>> start Provided data

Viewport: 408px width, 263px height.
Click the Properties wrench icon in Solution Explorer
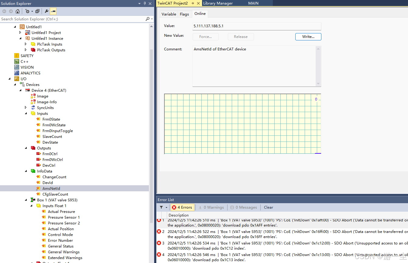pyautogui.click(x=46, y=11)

>> end Provided data
>> start Provided data

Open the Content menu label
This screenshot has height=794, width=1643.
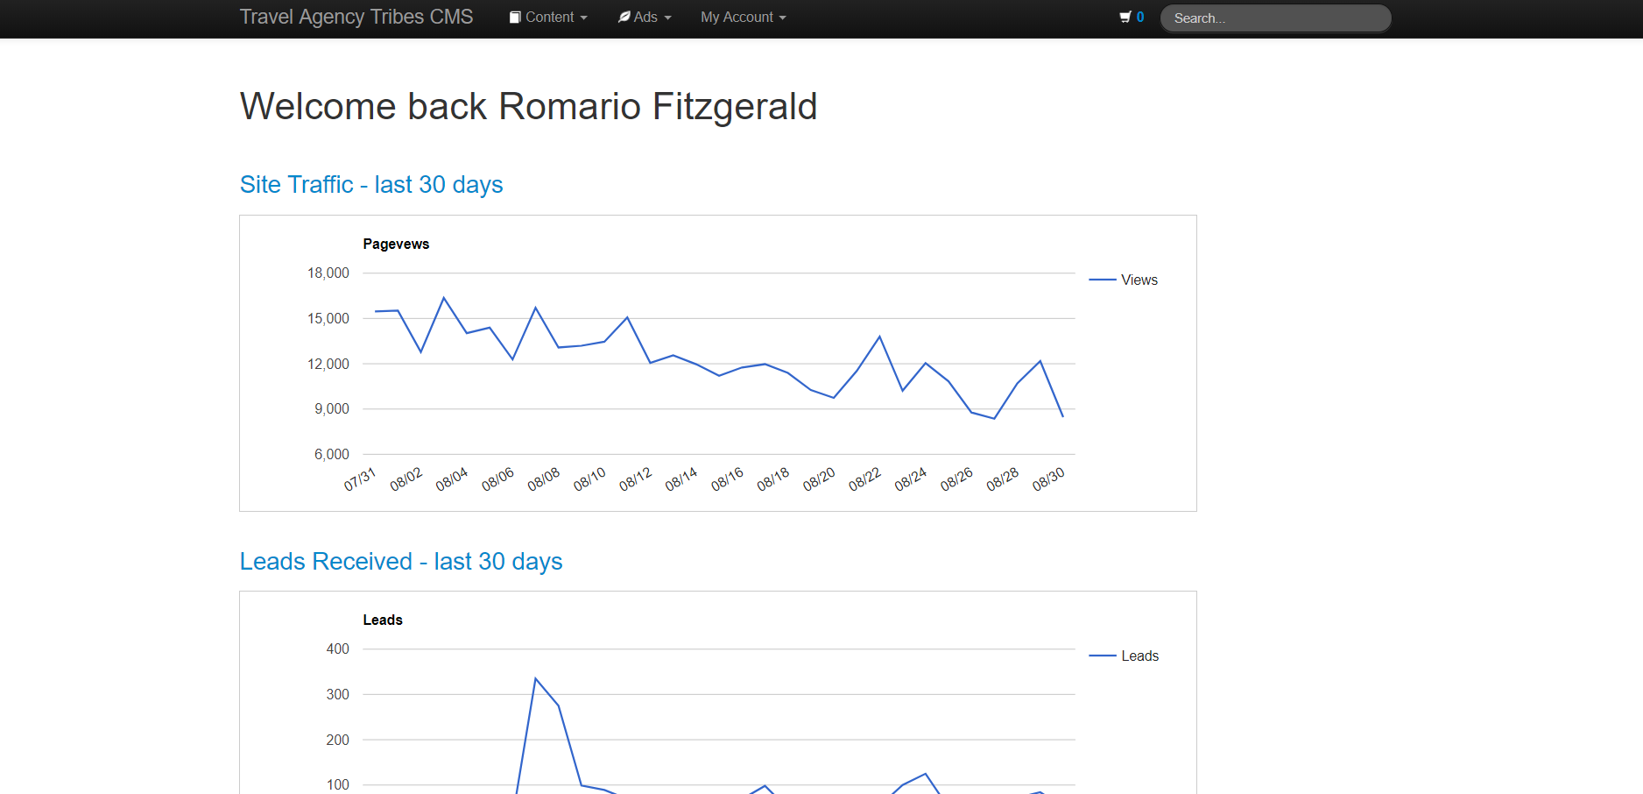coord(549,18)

>> end Provided data

■ **What this task involves**
Reproduce the rows from the line containing "Viewport: 408px width, 263px height." through the line containing "pyautogui.click(x=46, y=11)", both included, omitting the pictures.

■ **Expected answer**
Viewport: 408px width, 263px height.
Click the Properties wrench icon in Solution Explorer
pyautogui.click(x=46, y=11)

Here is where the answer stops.